5. The cable protection pipe full-life-cycle QR code anti-counterfeiting traceability and early warning system according to claim 4, characterized in that, The propagation assessment results should include at least a list of downstream impacts and their corresponding arrival time windows, and the head constraint indicators should include at least the remaining head margin and the duration of exceeding the threshold.

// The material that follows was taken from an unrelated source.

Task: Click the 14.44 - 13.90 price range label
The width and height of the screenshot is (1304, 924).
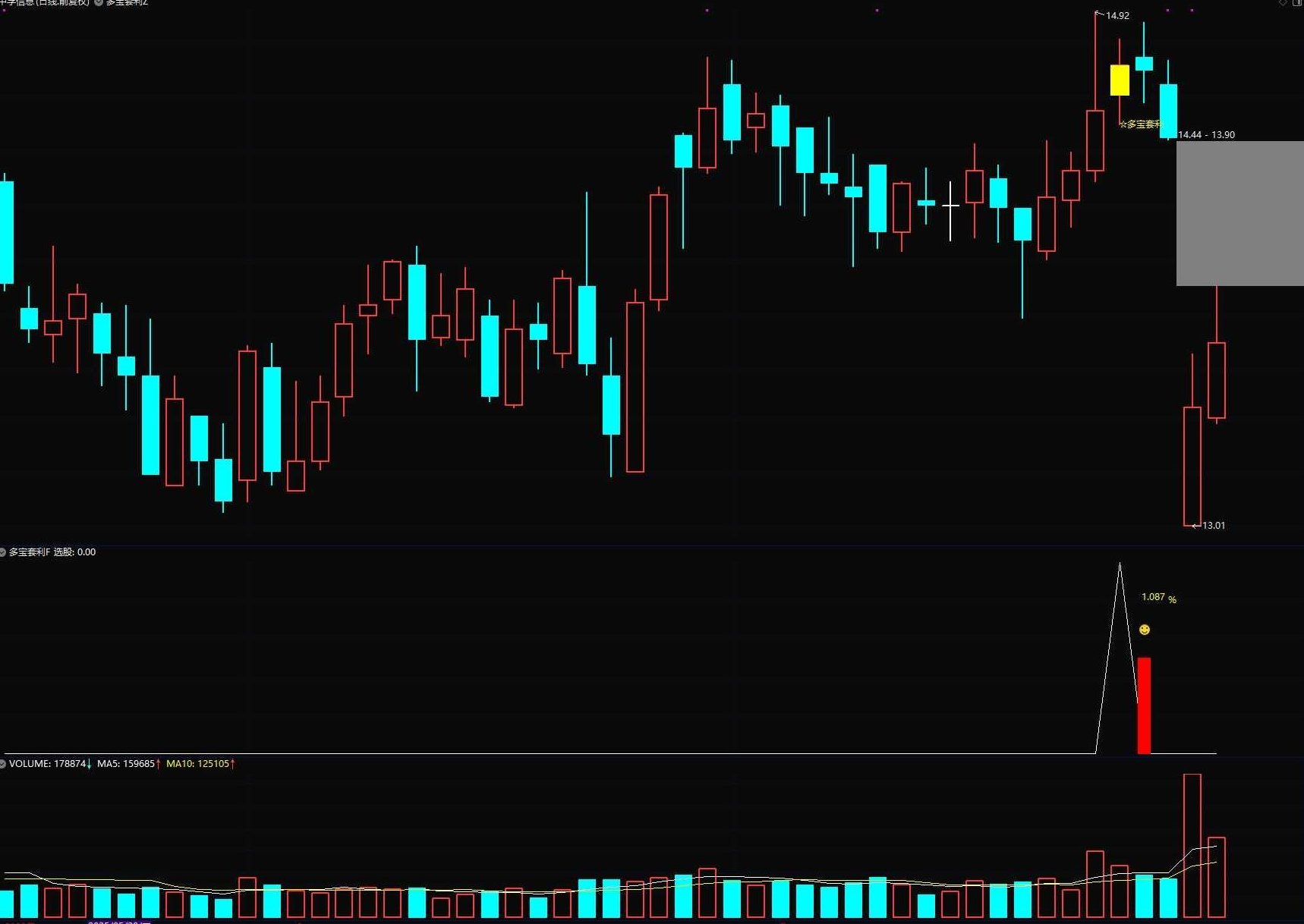Action: 1206,135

6. The cable protection pipe full-life-cycle QR code anti-counterfeiting traceability and early warning system according to claim 4, characterized in that, The event data includes inflow height parameters and inflow duration parameters. The topology calculation module transforms the inflow height parameters and inflow duration parameters into time-varying inflow boundary conditions. Based on the hydraulic calculation model, the water level field and flow field of the parameterized hydraulic digital twin model are numerically solved to obtain hydraulic numerical results. The hydraulic numerical results include the dynamic response curves of water level at each node, path energy lines, and propagation uncertainties.
7. The cable protection pipe full-life-cycle QR code anti-counterfeiting traceability and early warning system according to claim 4, characterized in that, The topology calculation module maps the network topology of the parameterized hydraulic digital twin model to a weighted impedance graph and performs spectral analysis to obtain the topology analysis results, which include propagation impedance tensor, node critical parameters, and topology vulnerability parameters.
8. The cable protection pipe full-life-cycle QR code anti-counterfeiting traceability and early warning system according to claim 1, characterized in that, The control and dispatch module evaluates the credibility of the evidence chain by examining the end-seepage evidence and anti-counterfeiting verification results in the event data, as well as the sealing installation evidence and sealing re-verification evidence in the sealing operation data, and obtains the evidence credibility weight.
9. The cable protection pipe full-life-cycle QR code anti-counterfeiting traceability and early warning system according to claim 1, characterized in that, The control and dispatch module performs a fusion estimation of the intensity of the inflow event under the constraint of evidence credibility weight, obtains the confidence distribution of the inflow event intensity, and performs posterior inference based on the risk factor map to output the posterior risk spectrum of the flood situation. The posterior risk spectrum of the flood situation is used to characterize the risk situation of each end node in the preset risk level set.
10. The cable protection pipe full-life-cycle QR code anti-counterfeiting traceability and early warning system according to claim 1, characterized in that, The control and dispatch module performs time-series prediction based on the posterior risk spectrum of the flood situation, and obtains the risk evolution trajectory within the prediction time window. Based on the risk evolution trajectory, the control and dispatch module optimizes and generates inspection frequency, dispatch priority and disposal work order content through multi-objective constraints.